* EXERCISES TO COMPLETE *
a. In the passage on drug action team service providers, rewrite the part that opens with "Thirty-four had services" and closes with "a non-statutory provider.", swapping "non-statutory provider" for "voluntary sector provider".
b. In the passage on drug action team service providers, what kind of body provided the statutory provision for the four Welsh drug action teams that responded?
c. Continue the passage on drug action team service providers from the point where it stops.

* DOCUMENT EXTRACT *
+ + + + +
Thirty-four had services provided by PCTs, of whom 11 had the service provided
exclusively by one or more PCT provider, 20 in combination with 1 or more
mental health provider and 3 in combination with a non-statutory provider.
Nine drug action teams had services provided by non-statutory services, of
whom three had services provided exclusively by this sector, with the
remainder in combination with other providers, such as a community trust,
mental health trust or PCT. One drug action team had services that were
provided by a combination of social services and mental health trust. The four
Welsh drug action teams which responded indicated that their statutory
provision was provided by acute trusts.
+ + + + +
* SUPPLIED MATERIAL *
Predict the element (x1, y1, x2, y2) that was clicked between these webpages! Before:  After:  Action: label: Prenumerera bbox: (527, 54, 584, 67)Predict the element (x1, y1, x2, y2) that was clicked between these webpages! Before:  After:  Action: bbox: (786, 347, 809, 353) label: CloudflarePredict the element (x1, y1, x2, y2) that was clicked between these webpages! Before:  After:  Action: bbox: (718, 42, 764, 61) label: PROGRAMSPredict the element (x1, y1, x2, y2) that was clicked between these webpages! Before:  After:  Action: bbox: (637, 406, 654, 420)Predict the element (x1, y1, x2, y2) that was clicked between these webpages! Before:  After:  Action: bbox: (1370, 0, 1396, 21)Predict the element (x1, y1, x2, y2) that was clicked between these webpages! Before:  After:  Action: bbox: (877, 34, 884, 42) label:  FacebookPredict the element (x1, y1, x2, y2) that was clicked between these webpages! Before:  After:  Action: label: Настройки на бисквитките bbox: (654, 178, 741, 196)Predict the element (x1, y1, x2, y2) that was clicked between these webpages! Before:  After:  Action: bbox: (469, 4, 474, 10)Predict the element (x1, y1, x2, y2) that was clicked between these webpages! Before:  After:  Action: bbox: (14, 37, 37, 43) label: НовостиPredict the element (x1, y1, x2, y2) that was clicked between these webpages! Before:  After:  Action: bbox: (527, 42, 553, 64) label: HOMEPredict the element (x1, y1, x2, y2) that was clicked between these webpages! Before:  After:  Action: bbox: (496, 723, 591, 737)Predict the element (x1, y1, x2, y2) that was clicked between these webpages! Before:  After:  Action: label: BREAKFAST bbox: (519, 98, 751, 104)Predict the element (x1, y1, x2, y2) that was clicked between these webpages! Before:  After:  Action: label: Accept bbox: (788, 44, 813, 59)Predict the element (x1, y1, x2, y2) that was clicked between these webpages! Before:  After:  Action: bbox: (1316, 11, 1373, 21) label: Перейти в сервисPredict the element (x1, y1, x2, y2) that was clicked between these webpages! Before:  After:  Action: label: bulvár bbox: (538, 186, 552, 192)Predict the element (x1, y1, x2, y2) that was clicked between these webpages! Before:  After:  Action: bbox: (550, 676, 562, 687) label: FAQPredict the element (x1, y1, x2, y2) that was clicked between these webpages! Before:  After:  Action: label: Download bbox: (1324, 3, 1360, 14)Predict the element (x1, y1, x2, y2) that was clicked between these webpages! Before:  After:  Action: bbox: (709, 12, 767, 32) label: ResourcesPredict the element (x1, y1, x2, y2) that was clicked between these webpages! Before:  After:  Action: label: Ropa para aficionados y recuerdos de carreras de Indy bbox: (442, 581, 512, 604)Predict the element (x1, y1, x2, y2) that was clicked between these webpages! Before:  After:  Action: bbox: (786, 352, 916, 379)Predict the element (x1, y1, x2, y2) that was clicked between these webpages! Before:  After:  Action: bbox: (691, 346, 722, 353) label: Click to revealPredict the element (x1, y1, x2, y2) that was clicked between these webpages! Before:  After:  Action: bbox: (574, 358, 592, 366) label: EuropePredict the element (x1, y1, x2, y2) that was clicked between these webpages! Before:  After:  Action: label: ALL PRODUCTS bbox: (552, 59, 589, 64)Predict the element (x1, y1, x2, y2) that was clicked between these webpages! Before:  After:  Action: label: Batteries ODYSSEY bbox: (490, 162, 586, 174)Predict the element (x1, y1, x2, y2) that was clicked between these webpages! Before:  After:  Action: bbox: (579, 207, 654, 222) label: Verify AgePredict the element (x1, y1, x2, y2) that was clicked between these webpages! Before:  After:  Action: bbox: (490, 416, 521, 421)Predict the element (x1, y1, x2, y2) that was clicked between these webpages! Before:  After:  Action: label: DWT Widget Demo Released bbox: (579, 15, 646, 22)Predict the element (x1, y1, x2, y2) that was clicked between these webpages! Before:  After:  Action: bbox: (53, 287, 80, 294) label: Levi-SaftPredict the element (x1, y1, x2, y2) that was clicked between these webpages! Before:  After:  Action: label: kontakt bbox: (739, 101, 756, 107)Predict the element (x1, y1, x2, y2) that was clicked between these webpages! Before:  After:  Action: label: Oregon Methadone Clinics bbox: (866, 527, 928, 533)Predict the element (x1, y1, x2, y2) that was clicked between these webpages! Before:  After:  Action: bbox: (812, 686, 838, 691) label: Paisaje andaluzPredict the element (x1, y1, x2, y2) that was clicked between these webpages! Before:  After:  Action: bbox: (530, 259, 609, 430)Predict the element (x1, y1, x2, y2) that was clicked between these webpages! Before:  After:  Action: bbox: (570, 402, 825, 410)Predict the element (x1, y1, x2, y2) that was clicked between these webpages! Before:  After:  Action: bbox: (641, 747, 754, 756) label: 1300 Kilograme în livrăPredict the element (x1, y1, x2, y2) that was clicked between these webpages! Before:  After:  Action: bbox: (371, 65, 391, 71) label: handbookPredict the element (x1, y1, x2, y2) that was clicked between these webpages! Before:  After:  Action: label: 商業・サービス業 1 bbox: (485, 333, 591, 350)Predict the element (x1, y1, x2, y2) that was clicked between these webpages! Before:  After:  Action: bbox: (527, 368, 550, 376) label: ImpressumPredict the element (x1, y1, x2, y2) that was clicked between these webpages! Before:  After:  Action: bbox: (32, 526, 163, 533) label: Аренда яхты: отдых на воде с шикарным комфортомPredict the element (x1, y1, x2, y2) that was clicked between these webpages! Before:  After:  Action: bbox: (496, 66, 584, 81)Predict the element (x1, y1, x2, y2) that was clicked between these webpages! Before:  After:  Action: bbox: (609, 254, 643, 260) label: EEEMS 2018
+ + + + +
* ANSWER LIST *
a.
Thirty-four had services provided by PCTs, of whom 11 had the service provided
exclusively by one or more PCT provider, 20 in combination with 1 or more
mental health provider and 3 in combination with a voluntary sector provider.

b. Acute trusts provided their statutory provision.

c.
Medical leads
The largest group of medical leads (in posts both vacant and filled) were
psychiatrists. There were 123 senior psychiatric posts, of which 99 were with
a mental health trust, 12 a PCT, 6 the non-statutory sector, 1 a community
trust, 2 social services and 3 acute trusts in Wales. The next largest group
were GPs, the total number of posts being 42, of which 11 were with mental
health trusts, 22 PCTs, 7 in the non-statutory sector, 1 in a community trust
and 1 an acute trust in Wales. Three public health specialists were medical
leads (one in a mental health trust and two in PCTs) and one community trust
employed a genito-urinary specialist as their medical lead.
Post occupancy
Table 1 shows whether posts
were filled, vacant or occupied by a locum. For psychiatrists employed by
mental health trusts, occupancy figures were slightly lower than those in
Table 1 with 75 posts occupied
(77% of the total), 10 vacant (10% of the total) and 12 occupied by a locum
(12% of the total). In PCTs, occupancy was better, with 10 out of 12 posts
occupied (83%). For GPs, 20 posts out of 21 were filled when the PCT was an
employer (95%), and 11 out of 11 for mental health trusts (100%).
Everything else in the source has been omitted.